Tempesta in barca L’olimpionico Scarpa costretto a fermarsi

VASTO. Ha rischiato di avere un tragico epilogo il tour in barca a vela della medaglia d’oro di Atlanta 1996, il veneziano Daniele Scarpa, 53 anni. Scarpa domenica pomeriggio, ripartito con la sua...
VASTO. Ha rischiato di avere un tragico epilogo il tour in barca a vela della medaglia d’oro di Atlanta 1996, il veneziano Daniele Scarpa, 53 anni. Scarpa domenica pomeriggio, ripartito con la sua barca a vela da Vasto (dove ha fatto tappa a Punta Penna e al lido La Sirenella ) per Vieste, è stato sorpreso dalla violenta ondata di maltempo. Era a diverse miglia dalla costa quanto il nubifragio e le forti raffiche di vento hanno rotto tre vele. L’imbarcazione ha rischiato più volte di rovesciarsi. Un’onda più violenta delle altre gli ha portato via il natante. Per Daniele Scarpa sono state ore drammatiche in balia della tempesta. L’uomo è riuscito a mantenere i nervi saldi. Fortunatamente in suo aiuto è arrivata l’autorità marittima. Lentamente e a fatica, l’atleta è riuscito a riavvicinarsi alla costa ma si è fermato a Termoli.

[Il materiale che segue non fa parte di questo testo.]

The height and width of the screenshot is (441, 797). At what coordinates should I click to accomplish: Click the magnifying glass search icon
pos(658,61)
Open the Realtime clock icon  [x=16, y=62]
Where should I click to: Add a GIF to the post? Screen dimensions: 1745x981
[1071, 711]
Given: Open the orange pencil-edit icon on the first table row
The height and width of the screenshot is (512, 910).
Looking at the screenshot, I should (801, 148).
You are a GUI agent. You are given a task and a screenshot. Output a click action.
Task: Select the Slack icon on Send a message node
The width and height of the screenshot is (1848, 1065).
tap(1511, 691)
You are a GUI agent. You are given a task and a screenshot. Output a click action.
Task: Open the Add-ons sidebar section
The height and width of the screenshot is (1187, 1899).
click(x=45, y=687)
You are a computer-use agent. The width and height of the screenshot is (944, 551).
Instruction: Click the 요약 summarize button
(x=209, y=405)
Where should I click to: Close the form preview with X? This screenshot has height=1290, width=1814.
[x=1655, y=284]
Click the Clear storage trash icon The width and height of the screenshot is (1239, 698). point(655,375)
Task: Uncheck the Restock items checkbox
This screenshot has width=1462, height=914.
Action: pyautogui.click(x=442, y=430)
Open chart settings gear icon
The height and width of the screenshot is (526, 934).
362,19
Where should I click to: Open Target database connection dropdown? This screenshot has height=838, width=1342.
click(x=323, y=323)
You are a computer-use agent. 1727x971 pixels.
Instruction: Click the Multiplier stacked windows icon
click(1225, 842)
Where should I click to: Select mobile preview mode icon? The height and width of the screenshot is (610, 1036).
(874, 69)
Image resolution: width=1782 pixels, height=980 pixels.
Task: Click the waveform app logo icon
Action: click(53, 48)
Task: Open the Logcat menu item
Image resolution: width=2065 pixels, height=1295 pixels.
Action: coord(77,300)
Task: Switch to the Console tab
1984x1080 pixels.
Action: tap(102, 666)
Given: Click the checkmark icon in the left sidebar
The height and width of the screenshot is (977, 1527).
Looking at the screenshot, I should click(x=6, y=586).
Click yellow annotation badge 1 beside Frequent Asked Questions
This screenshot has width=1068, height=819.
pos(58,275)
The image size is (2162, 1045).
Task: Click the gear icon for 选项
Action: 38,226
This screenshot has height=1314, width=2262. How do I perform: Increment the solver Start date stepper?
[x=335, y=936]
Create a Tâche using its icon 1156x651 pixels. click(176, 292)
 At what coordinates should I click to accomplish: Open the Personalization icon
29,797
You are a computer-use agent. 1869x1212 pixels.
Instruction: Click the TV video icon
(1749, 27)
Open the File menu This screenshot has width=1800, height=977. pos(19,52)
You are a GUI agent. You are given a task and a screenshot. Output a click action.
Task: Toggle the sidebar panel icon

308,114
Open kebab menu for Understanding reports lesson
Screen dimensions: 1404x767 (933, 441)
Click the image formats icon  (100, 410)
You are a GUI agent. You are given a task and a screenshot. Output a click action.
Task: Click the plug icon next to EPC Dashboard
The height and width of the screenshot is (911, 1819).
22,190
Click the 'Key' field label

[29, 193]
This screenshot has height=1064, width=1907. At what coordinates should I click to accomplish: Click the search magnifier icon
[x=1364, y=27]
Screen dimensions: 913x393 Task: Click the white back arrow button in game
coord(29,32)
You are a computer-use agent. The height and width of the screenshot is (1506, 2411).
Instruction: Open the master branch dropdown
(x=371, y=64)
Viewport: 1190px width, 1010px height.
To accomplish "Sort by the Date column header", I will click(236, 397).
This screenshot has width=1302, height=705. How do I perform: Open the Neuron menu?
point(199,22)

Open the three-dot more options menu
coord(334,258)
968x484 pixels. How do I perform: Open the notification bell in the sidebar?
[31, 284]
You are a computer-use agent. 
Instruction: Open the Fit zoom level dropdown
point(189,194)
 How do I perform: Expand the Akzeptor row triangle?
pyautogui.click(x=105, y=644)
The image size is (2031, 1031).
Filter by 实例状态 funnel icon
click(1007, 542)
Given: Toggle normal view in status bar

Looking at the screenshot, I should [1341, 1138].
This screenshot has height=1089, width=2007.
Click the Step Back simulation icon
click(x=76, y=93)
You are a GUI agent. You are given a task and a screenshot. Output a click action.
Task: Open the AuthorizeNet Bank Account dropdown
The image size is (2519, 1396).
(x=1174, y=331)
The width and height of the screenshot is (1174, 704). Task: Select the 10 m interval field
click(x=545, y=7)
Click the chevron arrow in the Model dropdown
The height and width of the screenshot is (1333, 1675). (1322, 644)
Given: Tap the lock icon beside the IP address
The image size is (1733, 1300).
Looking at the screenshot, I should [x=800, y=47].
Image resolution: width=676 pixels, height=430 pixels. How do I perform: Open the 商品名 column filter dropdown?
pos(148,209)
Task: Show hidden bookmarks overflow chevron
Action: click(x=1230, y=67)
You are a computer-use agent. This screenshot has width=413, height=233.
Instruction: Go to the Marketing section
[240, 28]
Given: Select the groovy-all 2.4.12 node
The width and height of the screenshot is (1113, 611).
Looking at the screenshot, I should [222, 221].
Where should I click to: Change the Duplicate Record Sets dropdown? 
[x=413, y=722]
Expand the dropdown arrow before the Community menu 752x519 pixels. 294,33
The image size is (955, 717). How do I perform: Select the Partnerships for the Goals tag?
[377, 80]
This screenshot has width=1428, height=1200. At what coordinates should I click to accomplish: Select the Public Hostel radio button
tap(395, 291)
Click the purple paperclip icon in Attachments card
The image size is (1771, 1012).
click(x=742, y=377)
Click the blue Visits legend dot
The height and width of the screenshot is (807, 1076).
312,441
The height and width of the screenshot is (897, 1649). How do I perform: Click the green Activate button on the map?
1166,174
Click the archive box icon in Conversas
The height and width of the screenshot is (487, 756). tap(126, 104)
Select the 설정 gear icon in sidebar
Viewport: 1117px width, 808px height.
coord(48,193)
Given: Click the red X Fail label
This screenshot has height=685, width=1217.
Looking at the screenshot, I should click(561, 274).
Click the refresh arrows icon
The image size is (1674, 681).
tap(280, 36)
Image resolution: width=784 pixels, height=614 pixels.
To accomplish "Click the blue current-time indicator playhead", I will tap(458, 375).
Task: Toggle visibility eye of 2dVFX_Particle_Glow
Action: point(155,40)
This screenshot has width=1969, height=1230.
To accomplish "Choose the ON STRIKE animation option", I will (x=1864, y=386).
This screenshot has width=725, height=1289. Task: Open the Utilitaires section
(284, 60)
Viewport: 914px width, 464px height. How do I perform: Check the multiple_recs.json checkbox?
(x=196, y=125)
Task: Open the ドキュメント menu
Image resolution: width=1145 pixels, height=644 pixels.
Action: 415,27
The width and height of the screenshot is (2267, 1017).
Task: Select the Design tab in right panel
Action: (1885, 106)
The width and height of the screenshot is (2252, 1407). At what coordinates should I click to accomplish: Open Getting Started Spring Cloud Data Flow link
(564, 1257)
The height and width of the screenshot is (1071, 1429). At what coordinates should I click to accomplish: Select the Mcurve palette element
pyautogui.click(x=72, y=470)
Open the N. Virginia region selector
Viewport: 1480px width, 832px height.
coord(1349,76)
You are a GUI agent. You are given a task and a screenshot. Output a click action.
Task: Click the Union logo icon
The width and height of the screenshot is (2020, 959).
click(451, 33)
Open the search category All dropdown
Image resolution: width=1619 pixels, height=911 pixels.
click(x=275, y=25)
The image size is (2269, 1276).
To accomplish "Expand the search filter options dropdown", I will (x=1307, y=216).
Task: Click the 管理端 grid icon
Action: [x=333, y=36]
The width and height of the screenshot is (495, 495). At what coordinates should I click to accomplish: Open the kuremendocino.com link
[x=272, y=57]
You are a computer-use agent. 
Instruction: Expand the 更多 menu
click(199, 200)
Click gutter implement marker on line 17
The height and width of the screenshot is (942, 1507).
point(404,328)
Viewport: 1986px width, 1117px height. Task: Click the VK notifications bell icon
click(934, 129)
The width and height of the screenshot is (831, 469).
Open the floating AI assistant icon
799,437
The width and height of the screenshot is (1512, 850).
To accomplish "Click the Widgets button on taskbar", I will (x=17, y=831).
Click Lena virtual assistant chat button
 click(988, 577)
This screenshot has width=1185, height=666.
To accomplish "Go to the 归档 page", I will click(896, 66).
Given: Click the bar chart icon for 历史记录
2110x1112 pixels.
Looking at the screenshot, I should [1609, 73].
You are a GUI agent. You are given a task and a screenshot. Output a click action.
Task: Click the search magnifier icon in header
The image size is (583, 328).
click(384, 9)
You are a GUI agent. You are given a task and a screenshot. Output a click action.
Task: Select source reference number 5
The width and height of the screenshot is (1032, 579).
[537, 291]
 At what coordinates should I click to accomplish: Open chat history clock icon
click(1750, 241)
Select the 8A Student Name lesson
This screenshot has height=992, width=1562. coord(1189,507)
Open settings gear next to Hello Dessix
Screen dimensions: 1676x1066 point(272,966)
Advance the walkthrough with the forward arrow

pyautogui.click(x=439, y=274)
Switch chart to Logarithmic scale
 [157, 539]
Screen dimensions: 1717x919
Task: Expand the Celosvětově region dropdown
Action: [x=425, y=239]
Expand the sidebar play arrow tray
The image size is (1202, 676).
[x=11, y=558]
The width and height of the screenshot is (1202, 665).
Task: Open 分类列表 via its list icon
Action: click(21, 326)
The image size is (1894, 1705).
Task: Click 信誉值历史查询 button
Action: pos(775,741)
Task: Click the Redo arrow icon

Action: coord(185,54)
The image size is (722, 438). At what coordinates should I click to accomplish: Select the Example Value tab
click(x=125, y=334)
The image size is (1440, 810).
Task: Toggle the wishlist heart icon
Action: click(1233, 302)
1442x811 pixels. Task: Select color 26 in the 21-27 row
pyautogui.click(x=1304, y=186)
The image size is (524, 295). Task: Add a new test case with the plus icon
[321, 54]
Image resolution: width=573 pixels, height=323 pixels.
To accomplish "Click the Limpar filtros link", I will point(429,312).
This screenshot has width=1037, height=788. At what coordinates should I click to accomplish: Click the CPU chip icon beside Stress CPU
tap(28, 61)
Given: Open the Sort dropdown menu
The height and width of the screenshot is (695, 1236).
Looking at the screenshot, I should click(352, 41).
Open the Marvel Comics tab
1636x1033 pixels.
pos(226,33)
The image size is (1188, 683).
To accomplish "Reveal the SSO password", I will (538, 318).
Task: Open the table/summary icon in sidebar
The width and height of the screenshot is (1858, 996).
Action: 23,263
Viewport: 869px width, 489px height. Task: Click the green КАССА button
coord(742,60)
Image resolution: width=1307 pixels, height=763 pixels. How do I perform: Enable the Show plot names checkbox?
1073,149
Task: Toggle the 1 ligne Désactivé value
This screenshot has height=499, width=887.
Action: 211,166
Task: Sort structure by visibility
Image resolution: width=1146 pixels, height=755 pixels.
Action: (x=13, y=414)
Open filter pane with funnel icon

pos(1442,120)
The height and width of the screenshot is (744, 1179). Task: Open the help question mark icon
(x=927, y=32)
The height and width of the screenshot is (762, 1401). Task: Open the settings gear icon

Ieri pomeriggio, non appena il tempo è migliorato, Scarpa è tornato indietro per risistemare la sua imbarcazione. «Ho passato davvero momenti terribili», ha confidato l’olimpionico. Il suo tour in canoa in difesa dei giovani e dello sport ha subito quindi un brusco stop ma riprenderà appena possibile. Il progetto di Scarpa di chiama “Desirè Project”. È un giro d’Italia a mare che si concluderà a settembre. Poi lo aspetta la Barcolana.
A Vasto lo sportivo è stato anche testimonial della campagna in favore dei balneatori nella giornata nazionale dedicata agli operatori d’Italia per la difesa della balneazione italiana contro la direttiva Bolkestein e a favore dell’integrazione dei disabili. «La canoa e il mare», ha ripetuto Scarpa anche ieri al sicuro sulla terra ferma, «sono importanti per i disabili. Molti balneatori con i loro lidi contribuiscono a lanciare un messaggio positivo per l’integrazione dei ragazzi meno fortunati». Daniele Scarpa con il tour “Desirè Project” cerca di far capire ai ragazzi quanto lo sport possa essere compagno di vita e di ideali educativi. Scarpa e molti altri campioni che lo accompagnano lanciano in ogni porto messaggi contro il doping, il bullismo, la violenza fra i giovani, alcol drinking, e altri problemi che inquinano giovani vite. La tempesta di domenica non lo fermerà. La tappa di Vieste è rimandata. Presto il campione tornerà a solcare l'Adriatico. (p.c.)